2006-05-28 02:03:22 Shane
Meg, about "All your gems go into the same pile, and yes, they only get rolled once, at the end." I think Jonathan and I are sticking on a different model of "my gems", thus:
1) I start with 5 gems in a pile, those are mine.
2) During the game I grab a new gem from the bowl and stake it on a question. That gem is also mine in that only I will get to roll it as the issue is resolved, it will go only to the GM or myself.
Jonathan and I are asking is the 'mine' the same in both those paragraphs. I think you mean they are not, I have a pile over here, and staked issues over there, right?
Does it help to say: In para 1 the gem is mine. in 2 the *issue* is mine, the gem is not (not yet).
2006-05-28 09:57:50 Meguey
Play-testing: ok, cool.
Editorial/Grammar: Yep, good catch. Thank goodness it's not at the printer's 'as is'.
Question/How-to-play:How much do you find the GM narrating?
Answer: It varies a bit. We've had two sessions.
In the first, the GMs did little more than set the opening scene. The other players spun the story between them, staking gems as desired, and the GMs just gave it a nudge now and then.
In the second, the GMs had a bit stronger presence, but also got awarded gems for details of their Story, which didn't happen in the first session.
The players have to be involved because this is where the Courtiers get to make the hints, innuendoes, and insults that would be impossible in Court. This is what helps drive the Court scenes. (And thanks for asking, because I see this isn't clear in the text.)
About it being a one-way process towards Freedom or Beheading - you are right, mechanically. However, you can spend a gem from your pile to Interrupt a Story, sending all unresolved gems back to the bowl. This can act as a way to undercut someone who has a ton of staked gems, and make it less likely that they will remain safe, or progress towards their goals.

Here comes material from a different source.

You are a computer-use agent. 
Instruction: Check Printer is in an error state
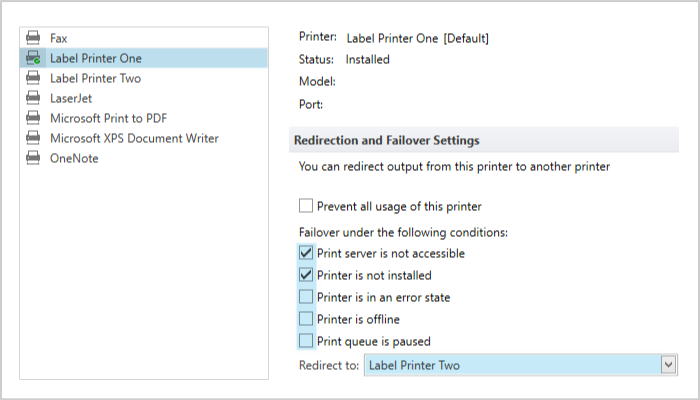(306, 297)
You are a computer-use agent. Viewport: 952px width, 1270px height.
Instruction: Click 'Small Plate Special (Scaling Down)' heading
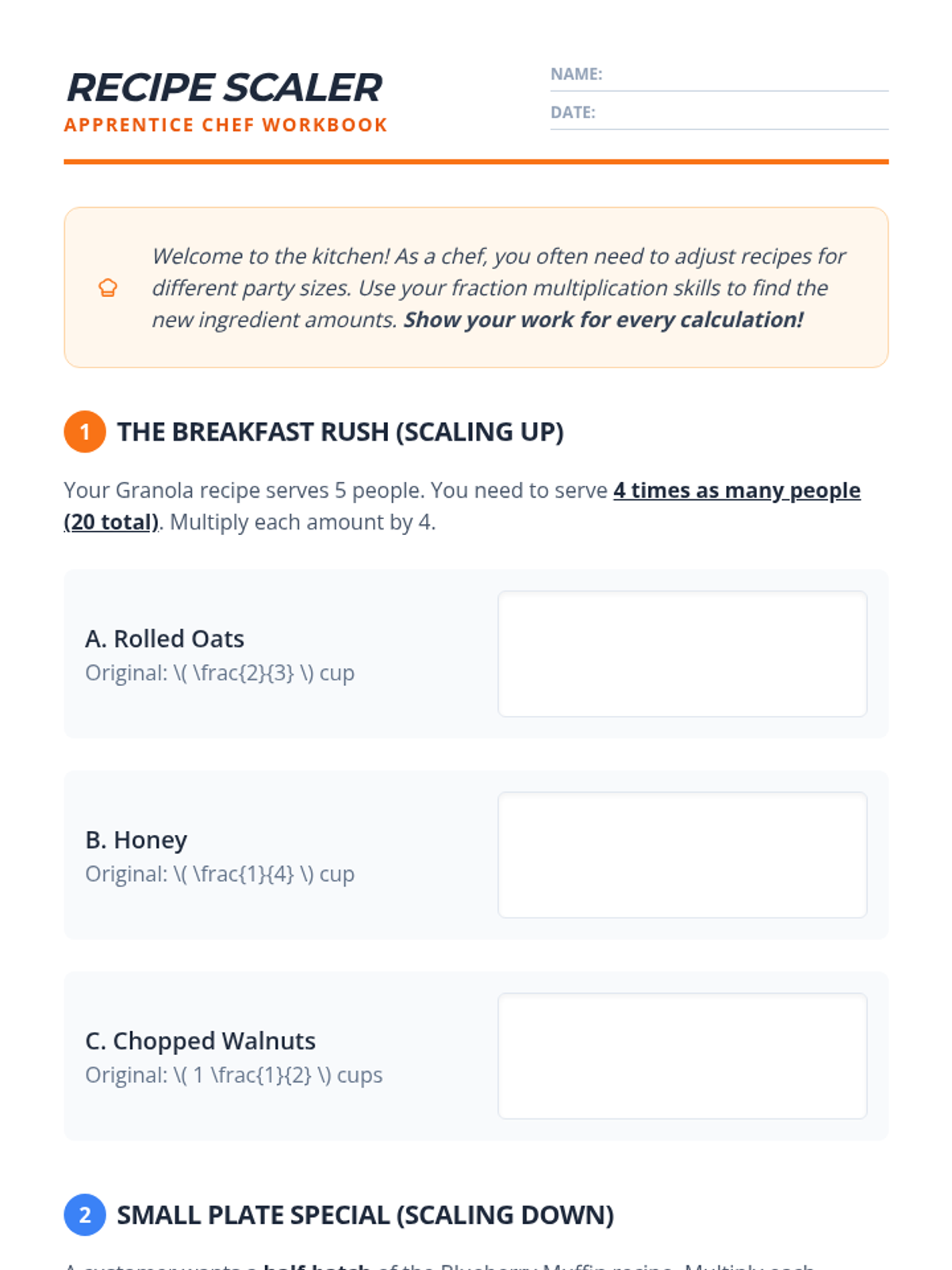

Your last sentence in your second post is a great way to explain when/how the gems become yours and are added to your pile. I'm thinking of adding little bowls for gems you own, so as to distinguish them from the Sultan's bowl and from the staked but unresolved gems on the tale.
2006-06-10 02:37:54 atholbrose
Followed a link to the game from rpg.net; I'm intrigued, and I actually might be able to talk my group into trying it sometime.
Editorial/Grammar: in the "Court Level" section, there's an unfinished sentence: "If there are no Court scenes explicit by the gem rolls," and then it goes on to a parenthetical note about interrupting stories. There's a mysterious rule there that's not there! No fair!
2006-06-10 14:02:29 Meguey
Atholbrose - thanks for the catch!
If there are no Court scenes explicit by the gem rolls, as the GM just completing your Story, turn to the next player to be GM and have your Courtier invite their Courtier to tell a Story. This is the place for the subtle barbed politeness and carefully veiled comments that Courtiers can say, whereas in the Story, they may speak more freely.
2006-06-18 01:17:20 Lokisdottir
I translated this into Korean in hopes of playtesting with some of my friends, I hope it's all right? The translation is here:
2006-06-19 13:00:23 Meguey
Dude! I'm all chuffed! Yes, it's totally cool that you translated 1001 Nights into Korean!!! Awesome! Let me know how it goes.